# Hidden Altima Diagnostics?



## squander (Apr 9, 2005)

I had read, some time ago, that the 2002 Altima had a hidden OBD, initiated using a series of manuevers, like, turn key to acc, depress accel pedal 5 time, turn on headlamps.... and then the car would someho flash codes. Ever heard of such a thing?
Thx,
Squander


----------



## craigqc (Feb 10, 2005)

taken from .net:

In car ECM Diagnostics/ECM Reset procedure:

1) Sit in the driver's seat.
2) Turn the ignition key to the ON position and wait three seconds. (Do not start the car.)
3) Fully depress and release the accelerator pedal five times in less than five seconds.
4) Wait exactly seven seconds. Fully depress the accelerator pedal for ten seconds until the SES light flashes.
5) Release the accelerator pedal and start counting flashes to obtain the four-digit trouble code. 

Long flashes (0.6 seconds) indicate the first digit of the code; count the blinks one through nine and write down the first digit. (Ten blinks indicates a zero.) 
The next three digits follow in turn in the same fashion except with faster blinks (0.3 second) and a 1.0-second pause between digits.

The ECM code repeats intself until you turn the ignition key to the OFF position, at which point the ECM resets itself to standard get-in-and-drive-the-car mode.
You can look up the trouble codes in the ESM/FSM; there's a bunch of them.

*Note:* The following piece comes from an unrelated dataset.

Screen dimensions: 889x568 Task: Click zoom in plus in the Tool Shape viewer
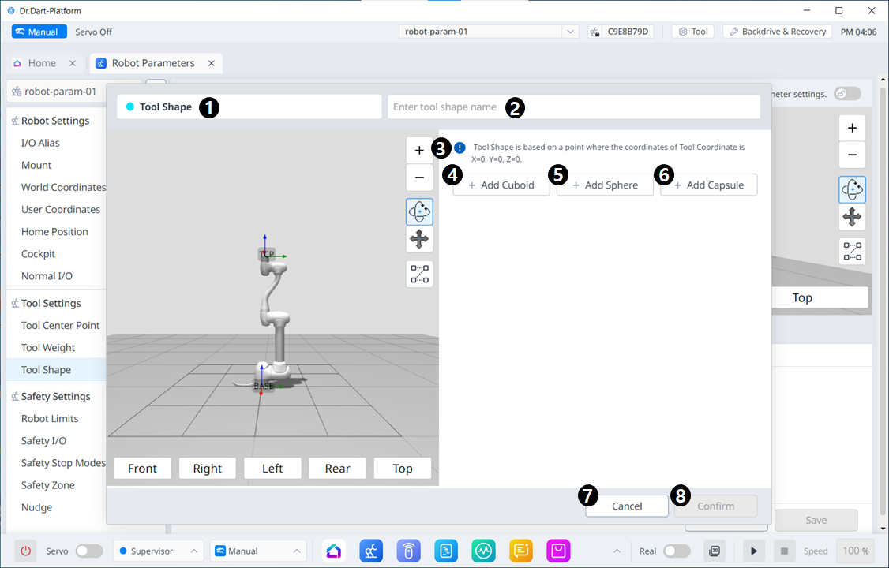pos(419,151)
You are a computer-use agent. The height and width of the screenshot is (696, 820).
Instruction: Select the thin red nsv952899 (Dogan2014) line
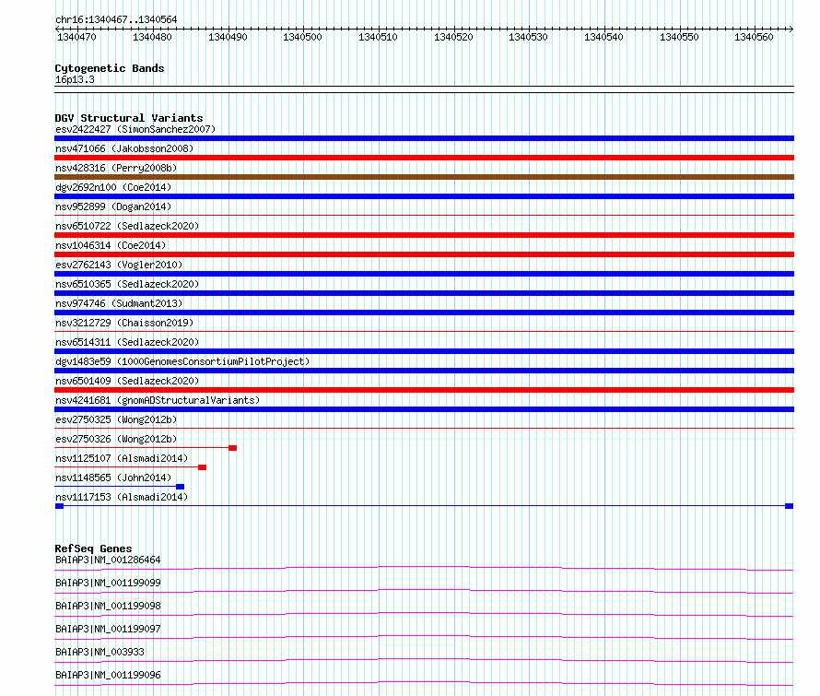click(424, 215)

In the ESM, refer to page EC-639. 
Additionally, if you get four blinks of ten (0000), the ECM is indicating no malfunction.

You can clear the code (and the annoying SES light) by holding down the accelerator pedal for more than 10 seconds while the SES light is blinking. When you release the pedal, the ECM erases the trouble code(s).


----------



## squander (Apr 9, 2005)

*Thx craigqc*

Thanks for the info.
KWC



craigqc said:


> taken from .net:
> 
> In car ECM Diagnostics/ECM Reset procedure:
> 
> ...


----------